Data excerpts
◇ ◇ ◇ ◇ ◇

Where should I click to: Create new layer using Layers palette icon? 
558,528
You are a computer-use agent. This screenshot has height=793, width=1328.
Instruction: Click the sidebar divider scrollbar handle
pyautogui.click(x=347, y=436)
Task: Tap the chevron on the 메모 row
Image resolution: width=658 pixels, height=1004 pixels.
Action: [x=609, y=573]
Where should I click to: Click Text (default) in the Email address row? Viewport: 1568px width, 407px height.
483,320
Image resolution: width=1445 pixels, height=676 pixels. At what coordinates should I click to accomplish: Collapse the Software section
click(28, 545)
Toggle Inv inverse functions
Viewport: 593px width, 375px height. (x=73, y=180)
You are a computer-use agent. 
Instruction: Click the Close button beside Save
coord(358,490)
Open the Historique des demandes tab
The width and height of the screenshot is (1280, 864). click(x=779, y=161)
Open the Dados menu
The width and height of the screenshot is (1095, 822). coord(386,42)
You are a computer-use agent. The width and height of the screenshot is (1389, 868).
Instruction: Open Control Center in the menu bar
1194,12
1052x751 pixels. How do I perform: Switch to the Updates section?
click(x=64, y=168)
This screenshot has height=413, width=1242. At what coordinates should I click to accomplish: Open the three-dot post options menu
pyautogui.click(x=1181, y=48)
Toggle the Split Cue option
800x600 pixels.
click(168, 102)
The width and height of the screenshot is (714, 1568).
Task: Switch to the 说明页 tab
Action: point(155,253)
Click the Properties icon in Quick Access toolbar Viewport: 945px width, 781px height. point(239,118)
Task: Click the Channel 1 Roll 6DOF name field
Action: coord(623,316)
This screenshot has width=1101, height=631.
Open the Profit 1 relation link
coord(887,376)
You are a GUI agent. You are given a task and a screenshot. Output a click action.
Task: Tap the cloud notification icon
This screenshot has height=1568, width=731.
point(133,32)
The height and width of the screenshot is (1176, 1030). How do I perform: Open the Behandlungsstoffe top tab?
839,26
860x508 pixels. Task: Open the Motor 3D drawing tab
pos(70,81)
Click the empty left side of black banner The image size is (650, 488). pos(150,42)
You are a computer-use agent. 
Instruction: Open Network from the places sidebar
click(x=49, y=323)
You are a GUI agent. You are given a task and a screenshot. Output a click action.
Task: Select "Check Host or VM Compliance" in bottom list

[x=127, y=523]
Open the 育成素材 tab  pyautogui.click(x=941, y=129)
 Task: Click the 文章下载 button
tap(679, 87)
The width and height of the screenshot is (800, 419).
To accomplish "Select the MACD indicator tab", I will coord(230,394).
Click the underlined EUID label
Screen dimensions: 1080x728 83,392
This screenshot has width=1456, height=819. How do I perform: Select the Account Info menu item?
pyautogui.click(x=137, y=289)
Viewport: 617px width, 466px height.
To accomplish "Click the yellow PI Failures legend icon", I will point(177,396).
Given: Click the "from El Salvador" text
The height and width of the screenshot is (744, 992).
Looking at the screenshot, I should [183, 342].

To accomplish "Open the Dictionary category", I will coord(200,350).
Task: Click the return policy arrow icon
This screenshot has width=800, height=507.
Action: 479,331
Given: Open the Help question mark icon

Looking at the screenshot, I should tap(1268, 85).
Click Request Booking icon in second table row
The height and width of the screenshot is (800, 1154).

◇ ◇ ◇ ◇ ◇

▶ **Exercise requirements**
Exactly reproduce the lines of the data above that run from the line containing "Task: Click the return policy arrow icon" through the final one.

▶ **Task response**
Task: Click the return policy arrow icon
This screenshot has width=800, height=507.
Action: 479,331
Given: Open the Help question mark icon

Looking at the screenshot, I should tap(1268, 85).
Click Request Booking icon in second table row
The height and width of the screenshot is (800, 1154).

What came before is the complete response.